Un arrêté préfectoral du 30 décembre 1999 crée officiellement la Communauté de Communes du Pays de Villersexel. 32 communes forment alors un territoire qui se superpose pratiquement au canton de VILLERSEXEL (hormis COURCHATON), ESPRELS, commune du canton de NOROY LE BOURG, intégrant ce nouveau groupement.
En 2001, deux communes du Doubs, BONNAL et TRESSANDANS, décident d'intégrer la Communauté de Communes du Pays de Villersexel et la commune de FAYMONT rejoint la Communauté de Communes du Pays de Lure.
En 2013, suite à la loi de réforme des collectivités territoriales du 16 décembre 2010 dont le but est de rationaliser la carte intercommunale, de manière à ce que toutes les communes soient intégrées dans une intercommunalité, la commune de Courchaton rejoint à son tour la Communauté de Communes du Pays de Villersexel.

La Communauté de Communes du Pays de Villersexel est un regroupement de 34 communes qui compte 7.950 habitants. Elle permet de faire à plusieurs ce que les communes ne peuvent plus faire toutes seules. Elle permet aussi de considérer le territoire comme une entité globale dont le présent et l’avenir concernent tout le monde. Elle intervient dans des compétences transférées par les communes et ne reçoit plus des communes que des transferts de charges, les recettes principales étant constituées par l'imposition et les dotations de l'Etat.

Pourquoi une intercommunalité ?

L’intercommunalité a connu un premier tournant avec la loi du 6 février 1992 sur l’administration territoriale de la République : la fédération des moyens est perçue comme la voie la plus pertinente d’organisation d’un projet de développement. Entre 1992 et 1999, le nombre des groupements a été multiplié par six.

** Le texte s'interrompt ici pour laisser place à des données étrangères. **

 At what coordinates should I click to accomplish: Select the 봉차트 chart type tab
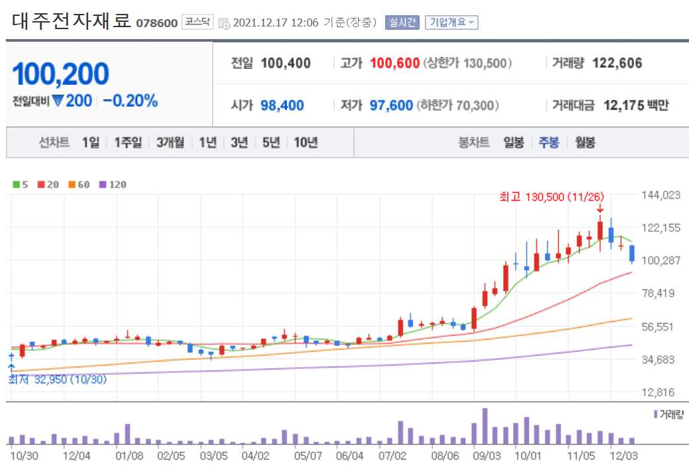(475, 142)
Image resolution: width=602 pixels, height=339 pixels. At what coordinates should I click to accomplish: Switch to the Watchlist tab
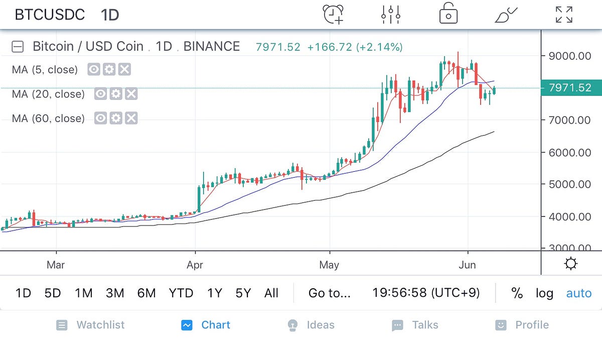[91, 325]
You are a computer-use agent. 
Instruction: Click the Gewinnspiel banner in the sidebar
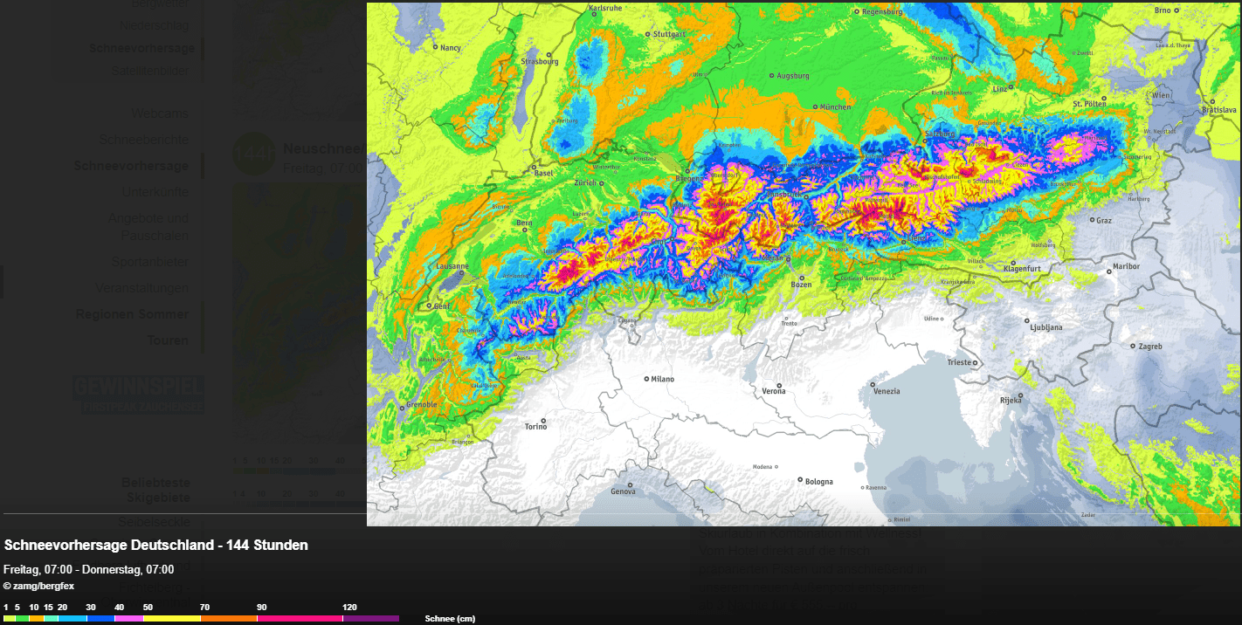click(x=139, y=395)
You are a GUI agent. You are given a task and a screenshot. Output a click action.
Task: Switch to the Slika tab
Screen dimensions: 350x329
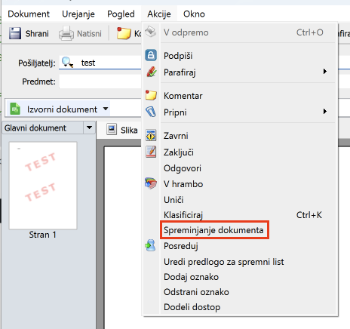122,130
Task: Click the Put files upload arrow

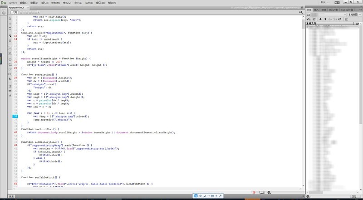Action: pyautogui.click(x=325, y=20)
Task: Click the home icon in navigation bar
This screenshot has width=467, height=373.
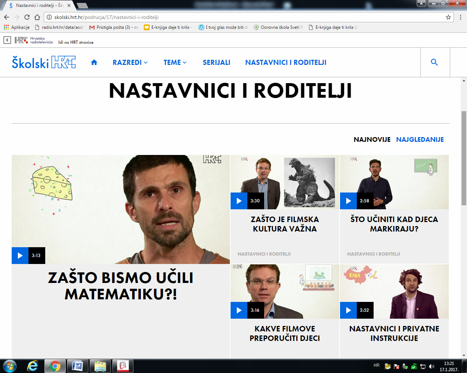Action: coord(94,62)
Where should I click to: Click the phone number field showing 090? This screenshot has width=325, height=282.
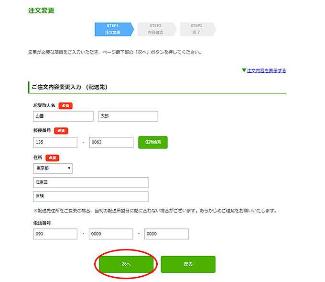pos(55,234)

Ce succès de l’intercommunalité s’observait, cependant, particulièrement en milieu rural et se développait inégalement sur le territoire.

La loi relative au renforcement et à la simplification de la coopération intercommunale du 12 juillet 1999, dite " loi Chevènement ", qui visait à équilibrer les disparités entre territoires, a ensuite permis un nouvel essor de l’intercommunalité. Elle a simplifié le paysage intercommunal (les structures à fiscalité propre ont été ramenées à trois formes de groupements : communautés d’agglomération, de communes et  communautés urbaines) et visait à rééquilibrer l’intercommunalité, promue en milieu urbain.

L’intercommunalité occupe désormais une place de plus en plus importante dans le développement local et le champ de ses compétences s’est considérablement élargi. Ainsi s’esquisse, depuis 1992, le passage d’une intercommunalité de gestion de compétences à une véritable intercommunalité de projet, renforcée par la loi d’orientation pour l’aménagement et le le développement durable qui répond aux besoins du présent sans compromettre la capacité des générations futures à répondre aux leurs besoins. La loi d’aménagement  du territoire du 25 juin 1999 (LOADDT), qui a introduit la notion de « projet de territoire », et par la loi relative à la solidarité et au renouvellement urbain (SRU) du 13 décembre 2000. Ces projets passent notamment par la voie contractuelle, dont l’efficacité a été démontrée, notamment dans les contrats de ville et contrats de plan État/Région (devenus contrats de projets État/Région en 2007), avec l’introduction de contrats de pays et de contrats d’agglomération.

Cependant, le développement de l’intercommunalité ne s’accomplit pas sans heurts. Ces structures, rassemblant des communes au sein d’un EPCI, doivent surtout définir des projets à long terme. Or, le partage des compétences entre groupements et collectivités manque de clarté. Ainsi la notion d’" intérêt communautaire ", qui renvoie aux compétences qui relèvent de l’EPCI, n’est-elle pas définie juridiquement.